Another key aspect of care for adults with congenital heart disease is the management of infectious disease risks. Adults with congenital heart disease, particularly those who underwent open heart surgery before 1992, are at increased risk for hepatitis C infection. Before the implementation of routine blood screening in 1992 in the United States, blood transfusions and operative procedures carried a higher likelihood of transmitting hepatitis C. Individuals who had surgery during that era may have been unknowingly exposed to the virus, which can remain asymptomatic for years but ultimately leads to chronic liver disease.
Recognizing these risks, the Centers for Disease Control and Prevention (CDC) has issued guidelines recommending universal hepatitis C screening for all adults with congenital heart disease who are between 19 and 59 years old and who have not previously been screened. In addition, hepatitis B vaccination is recommended for all nonimmune adults in this age group, as hepatitis B can also pose increased risks in patients with underlying heart or liver issues.
Patients who have undergone the Fontan procedure are at particularly high risk for liver complications, including those related to chronic viral hepatitis. For these individuals, the CDC recommends not only vaccination for hepatitis A and B, but also post-vaccination testing to confirm that immunity has been achieved. If post-vaccination testing shows a lack of immunity, repeat vaccination is advised, as persistent susceptibility can leave these patients vulnerable to severe liver disease.
The hepatitis C landscape changed significantly in 1992 with the introduction of blood screening, which sharply reduced the risk of acquiring the infection from transfusions or operative procedures. Before that, patients with congenital heart disease who required surgery were at the mercy of blood supplies that could not be screened for hepatitis C. The long-term consequences of infection can include cirrhosis, liver cancer, and the need for transplantation—complications that add further complexity to the care of adults with congenital heart disease.
Vaccination practices extend beyond hepatitis. Pneumococcal vaccination is also advised for adults with congenital heart disease, especially those with additional risk factors like asplenia or right atrial isomerism—a condition that affects spleen function. Some congenital heart defects, including pulmonary atresia, truncus arteriosus, and tetralogy of Fallot, have an association with genetic disorders such as the 22q11 deletion, also known as the DiGeorge spectrum.
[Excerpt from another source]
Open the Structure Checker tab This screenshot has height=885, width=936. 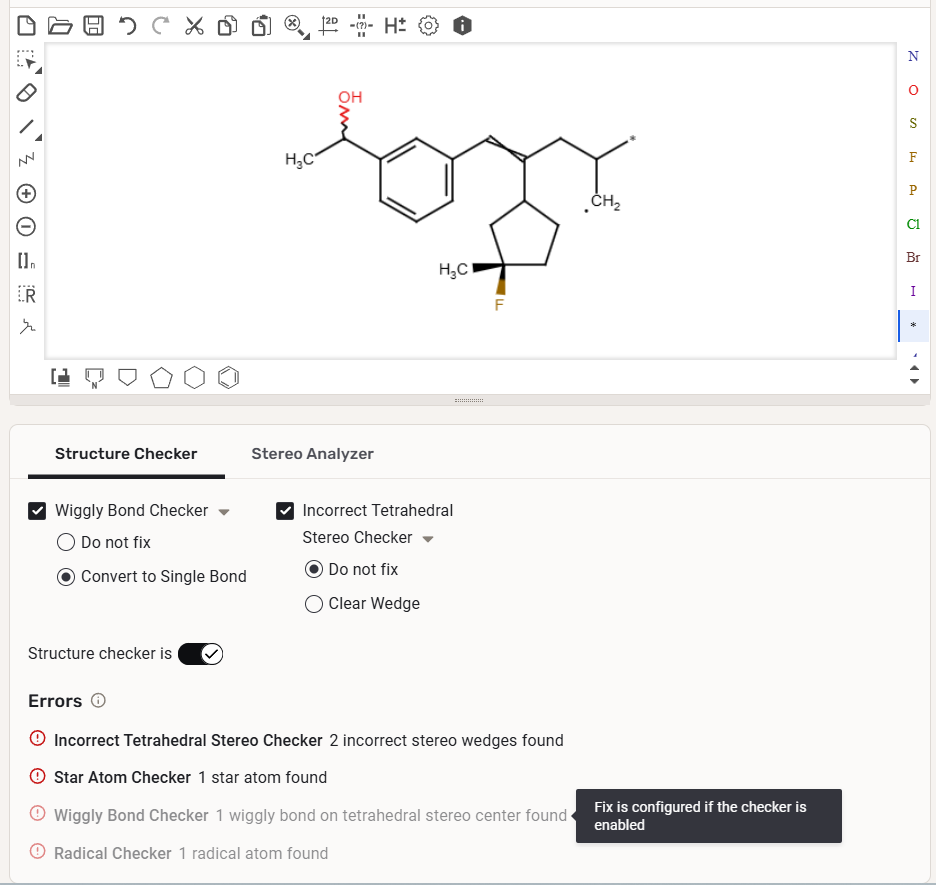click(126, 454)
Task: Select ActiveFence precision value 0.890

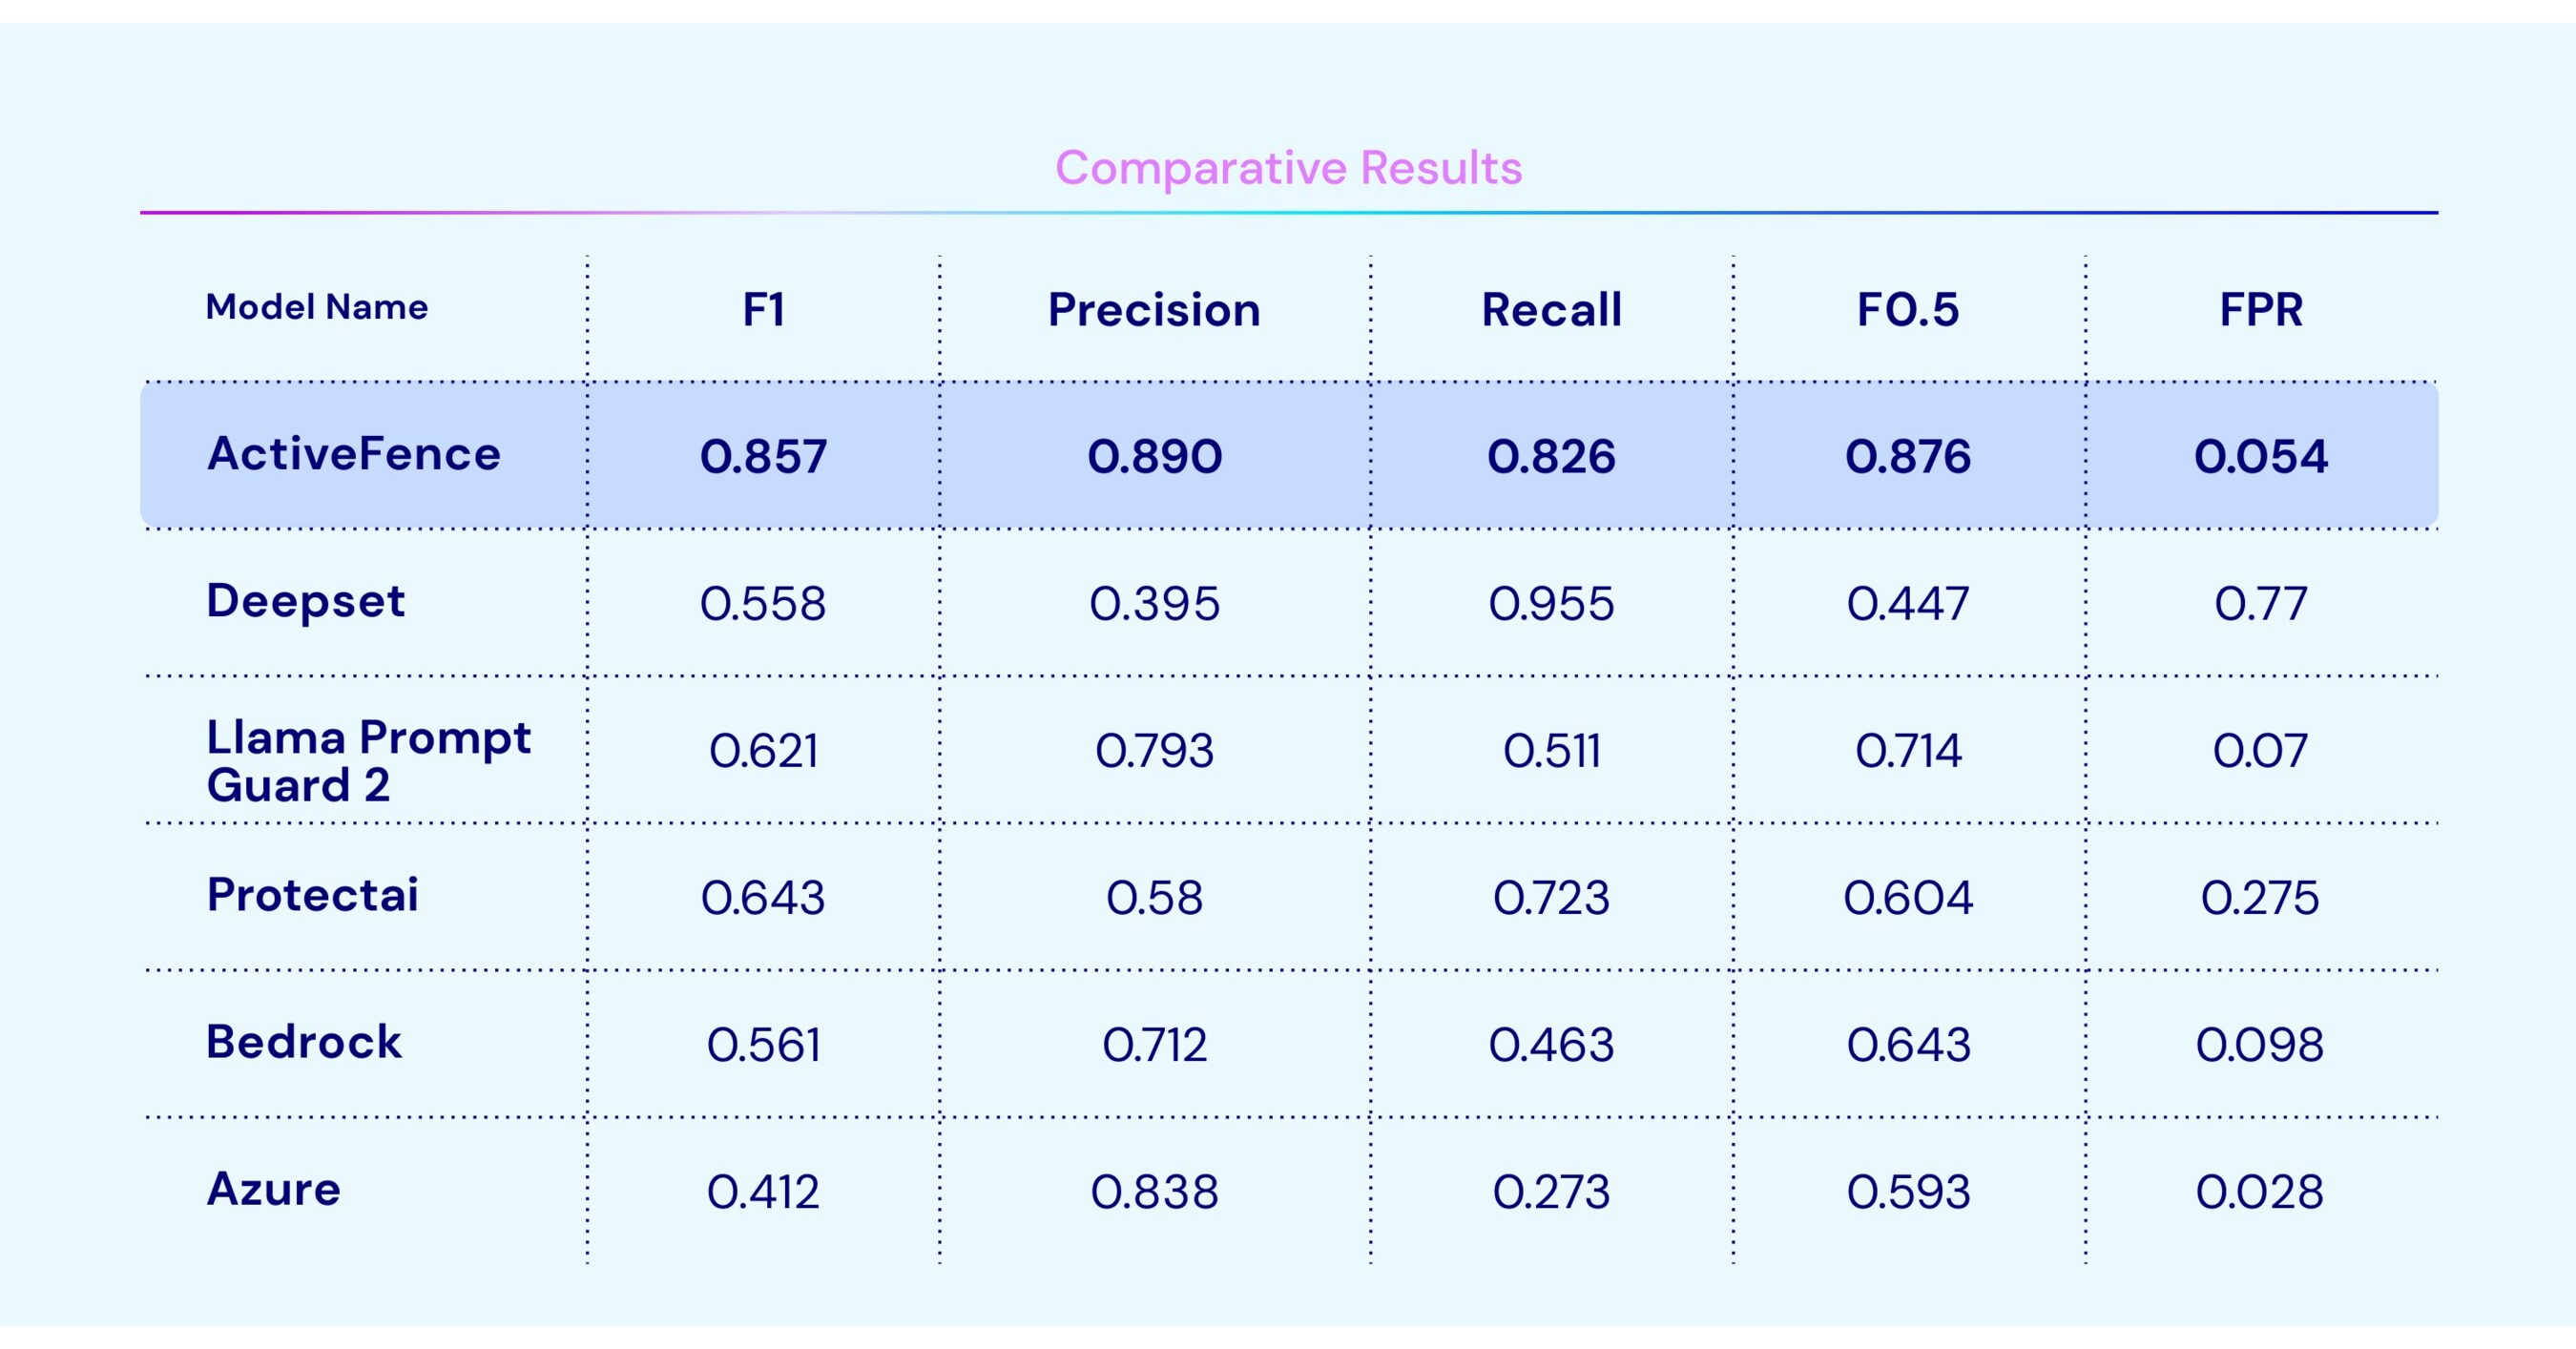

Patients with this genetic abnormality should receive pneumococcal vaccination to reduce their risk for invasive bacterial infections.
In addition to physical health concerns, adults with congenital heart disease experience high rates of anxiety and depression. These mood disorders are often underrecognized but can have a significant impact on overall health and quality of life. Routine screening for mental health issues is becoming an increasingly important part of comprehensive care for this population.
Finally, reproductive health counseling is a crucial component of lifelong management. Decisions about contraception and pregnancy require a careful balancing of risks and benefits, particularly for those with a history of thromboembolic disease, mechanical valves, cyanosis, or pulmonary arterial hypertension. Estrogen-containing contraceptives may increase the risk of blood clots in some patients, and anticoagulation during pregnancy carries its own set of risks for both mother and fetus.
The CDC’s guidance for hepatitis B vaccination and hepatitis C screening in nonimmune patients aged 19 through 59 years with congenital heart disease specifically targets this growing adult population, recognizing that their care needs are distinct from those of children or adults with acquired heart conditions.